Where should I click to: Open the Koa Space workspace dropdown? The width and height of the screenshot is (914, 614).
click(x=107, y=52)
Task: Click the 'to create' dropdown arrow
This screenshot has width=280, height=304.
****
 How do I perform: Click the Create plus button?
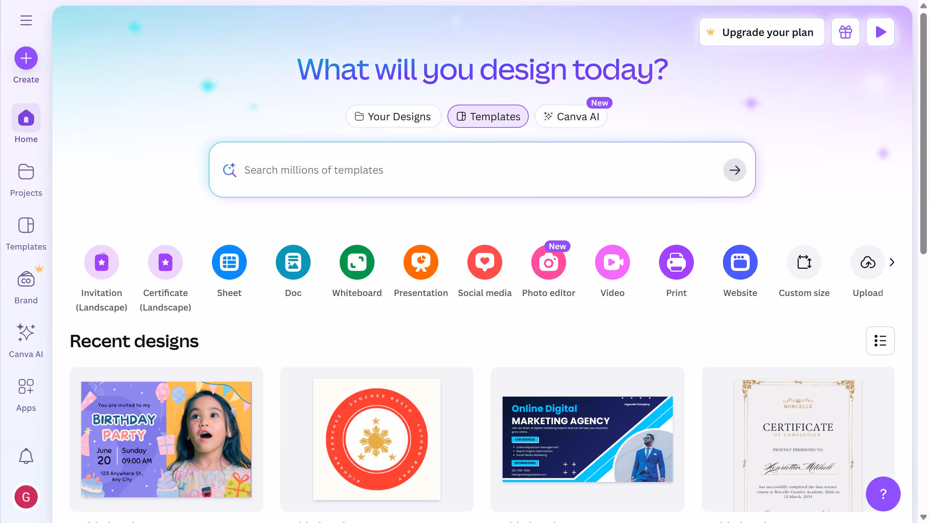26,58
****
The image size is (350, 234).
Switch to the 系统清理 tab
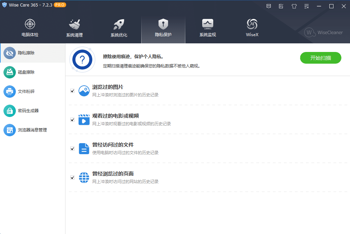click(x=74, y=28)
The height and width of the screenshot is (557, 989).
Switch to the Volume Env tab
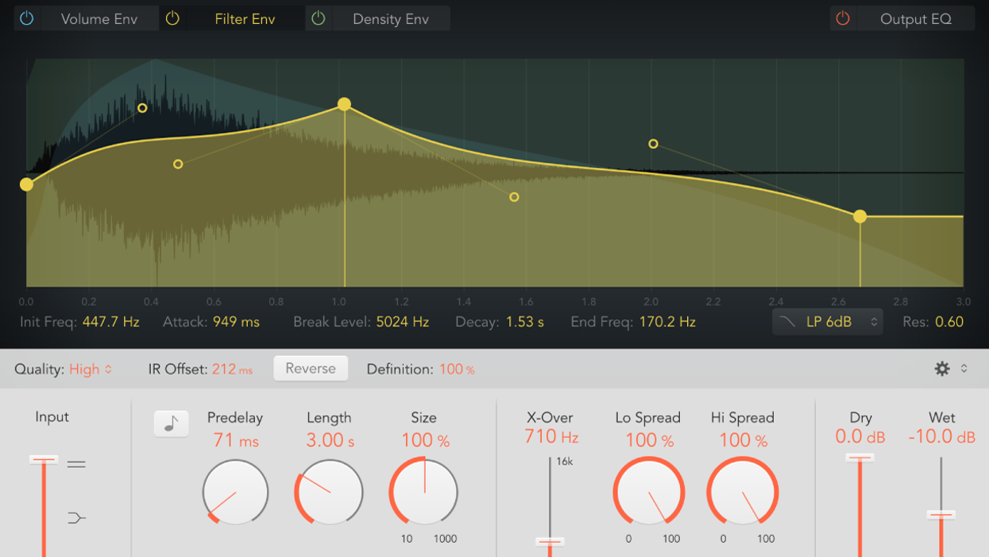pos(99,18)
****
Within the listing above, locate the line containing "Where should I" and the line containing "This screenshot has width=280, height=304.". Reproduce those two lines and all lines between them exactly, with nothing added.

▶ RESPONSE AREA
Where should I click to: Open the Koa Space workspace dropdown? The width and height of the screenshot is (914, 614).
click(x=107, y=52)
Task: Click the 'to create' dropdown arrow
This screenshot has width=280, height=304.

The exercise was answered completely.